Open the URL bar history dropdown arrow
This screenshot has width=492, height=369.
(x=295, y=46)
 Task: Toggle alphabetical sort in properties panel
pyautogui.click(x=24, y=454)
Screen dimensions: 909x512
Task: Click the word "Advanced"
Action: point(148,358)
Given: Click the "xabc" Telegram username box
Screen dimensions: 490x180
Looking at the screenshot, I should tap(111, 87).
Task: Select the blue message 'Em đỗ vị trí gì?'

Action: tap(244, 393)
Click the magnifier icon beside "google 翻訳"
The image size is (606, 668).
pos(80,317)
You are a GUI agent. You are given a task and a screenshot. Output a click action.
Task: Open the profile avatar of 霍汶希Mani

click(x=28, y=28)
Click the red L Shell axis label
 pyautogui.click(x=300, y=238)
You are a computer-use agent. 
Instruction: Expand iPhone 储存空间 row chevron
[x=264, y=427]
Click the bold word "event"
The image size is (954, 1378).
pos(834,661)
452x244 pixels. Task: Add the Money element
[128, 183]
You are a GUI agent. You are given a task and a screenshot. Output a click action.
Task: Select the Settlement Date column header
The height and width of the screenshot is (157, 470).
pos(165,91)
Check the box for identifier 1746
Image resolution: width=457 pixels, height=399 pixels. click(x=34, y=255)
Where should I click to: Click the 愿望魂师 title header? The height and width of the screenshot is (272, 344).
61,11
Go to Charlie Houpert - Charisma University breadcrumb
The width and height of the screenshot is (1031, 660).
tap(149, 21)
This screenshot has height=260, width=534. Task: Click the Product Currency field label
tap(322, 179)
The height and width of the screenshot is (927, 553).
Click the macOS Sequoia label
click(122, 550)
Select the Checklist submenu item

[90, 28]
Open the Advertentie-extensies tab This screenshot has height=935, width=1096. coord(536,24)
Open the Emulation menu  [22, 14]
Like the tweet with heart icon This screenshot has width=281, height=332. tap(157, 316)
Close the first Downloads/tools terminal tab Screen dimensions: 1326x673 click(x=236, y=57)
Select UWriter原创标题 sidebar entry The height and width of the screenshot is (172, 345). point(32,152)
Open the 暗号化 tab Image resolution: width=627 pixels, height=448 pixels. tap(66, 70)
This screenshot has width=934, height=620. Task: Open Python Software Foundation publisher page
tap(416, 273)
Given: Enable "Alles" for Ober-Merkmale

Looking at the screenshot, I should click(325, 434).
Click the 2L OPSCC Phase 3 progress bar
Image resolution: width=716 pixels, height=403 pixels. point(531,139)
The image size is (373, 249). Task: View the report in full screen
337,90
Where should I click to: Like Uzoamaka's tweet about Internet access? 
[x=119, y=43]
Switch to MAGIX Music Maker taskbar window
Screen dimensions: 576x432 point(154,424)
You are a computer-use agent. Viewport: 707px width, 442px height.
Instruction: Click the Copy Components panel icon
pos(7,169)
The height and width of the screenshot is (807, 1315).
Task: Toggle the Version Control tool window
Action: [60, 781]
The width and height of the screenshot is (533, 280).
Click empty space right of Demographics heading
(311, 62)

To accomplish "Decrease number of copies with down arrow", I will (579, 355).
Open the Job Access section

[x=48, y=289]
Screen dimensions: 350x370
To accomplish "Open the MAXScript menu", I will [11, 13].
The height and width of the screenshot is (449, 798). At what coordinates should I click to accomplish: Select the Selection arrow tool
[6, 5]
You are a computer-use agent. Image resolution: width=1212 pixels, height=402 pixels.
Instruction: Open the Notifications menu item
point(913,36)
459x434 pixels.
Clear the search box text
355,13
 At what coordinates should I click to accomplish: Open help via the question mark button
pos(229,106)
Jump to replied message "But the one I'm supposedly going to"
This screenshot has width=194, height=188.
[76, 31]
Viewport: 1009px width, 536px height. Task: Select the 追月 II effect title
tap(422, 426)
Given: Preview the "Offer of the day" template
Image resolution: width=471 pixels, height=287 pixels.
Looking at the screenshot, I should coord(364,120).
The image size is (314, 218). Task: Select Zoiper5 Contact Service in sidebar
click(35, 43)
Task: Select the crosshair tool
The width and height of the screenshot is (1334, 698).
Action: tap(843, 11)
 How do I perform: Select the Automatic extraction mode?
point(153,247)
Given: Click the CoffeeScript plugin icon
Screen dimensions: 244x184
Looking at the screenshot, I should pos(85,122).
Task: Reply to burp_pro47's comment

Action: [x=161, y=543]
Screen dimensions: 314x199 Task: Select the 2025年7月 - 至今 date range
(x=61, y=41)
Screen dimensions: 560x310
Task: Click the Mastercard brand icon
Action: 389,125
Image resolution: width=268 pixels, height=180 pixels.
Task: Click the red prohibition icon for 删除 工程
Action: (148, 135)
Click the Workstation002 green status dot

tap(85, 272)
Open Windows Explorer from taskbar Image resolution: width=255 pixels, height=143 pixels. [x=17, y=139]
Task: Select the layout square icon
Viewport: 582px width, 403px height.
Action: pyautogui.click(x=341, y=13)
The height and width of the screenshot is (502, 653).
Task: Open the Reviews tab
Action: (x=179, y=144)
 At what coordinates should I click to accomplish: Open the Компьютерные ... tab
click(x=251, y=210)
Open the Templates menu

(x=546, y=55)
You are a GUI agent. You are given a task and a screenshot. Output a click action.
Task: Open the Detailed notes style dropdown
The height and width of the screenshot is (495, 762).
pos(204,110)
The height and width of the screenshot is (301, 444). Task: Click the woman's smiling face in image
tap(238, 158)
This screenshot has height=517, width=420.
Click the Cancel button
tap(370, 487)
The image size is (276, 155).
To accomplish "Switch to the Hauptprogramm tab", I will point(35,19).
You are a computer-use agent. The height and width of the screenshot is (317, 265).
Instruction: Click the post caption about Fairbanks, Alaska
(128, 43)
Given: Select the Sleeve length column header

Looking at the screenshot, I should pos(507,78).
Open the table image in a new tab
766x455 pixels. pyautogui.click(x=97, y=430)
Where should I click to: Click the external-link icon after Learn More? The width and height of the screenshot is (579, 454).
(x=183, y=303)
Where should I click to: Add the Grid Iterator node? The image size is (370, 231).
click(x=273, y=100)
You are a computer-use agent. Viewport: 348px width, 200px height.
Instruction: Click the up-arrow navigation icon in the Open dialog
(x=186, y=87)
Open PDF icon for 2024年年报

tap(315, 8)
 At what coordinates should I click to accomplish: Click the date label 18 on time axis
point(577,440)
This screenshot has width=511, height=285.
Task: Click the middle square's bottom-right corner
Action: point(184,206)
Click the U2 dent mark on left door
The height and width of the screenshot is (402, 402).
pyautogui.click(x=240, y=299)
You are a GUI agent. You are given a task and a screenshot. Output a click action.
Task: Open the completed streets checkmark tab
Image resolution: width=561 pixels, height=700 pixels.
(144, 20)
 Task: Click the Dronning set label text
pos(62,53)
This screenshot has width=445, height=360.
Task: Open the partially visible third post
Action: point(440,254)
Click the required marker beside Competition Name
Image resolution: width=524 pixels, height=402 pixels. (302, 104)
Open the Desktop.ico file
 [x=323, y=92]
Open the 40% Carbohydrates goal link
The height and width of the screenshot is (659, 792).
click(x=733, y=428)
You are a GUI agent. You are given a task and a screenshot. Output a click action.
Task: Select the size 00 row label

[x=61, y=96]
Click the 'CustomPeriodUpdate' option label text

● ● ● ● ● ● ●

* [What you will do]:
Identify each line in the entries with the word "dropdown" and copy it.

* [Exercise response]:
Open the URL bar history dropdown arrow
Task: Open the Detailed notes style dropdown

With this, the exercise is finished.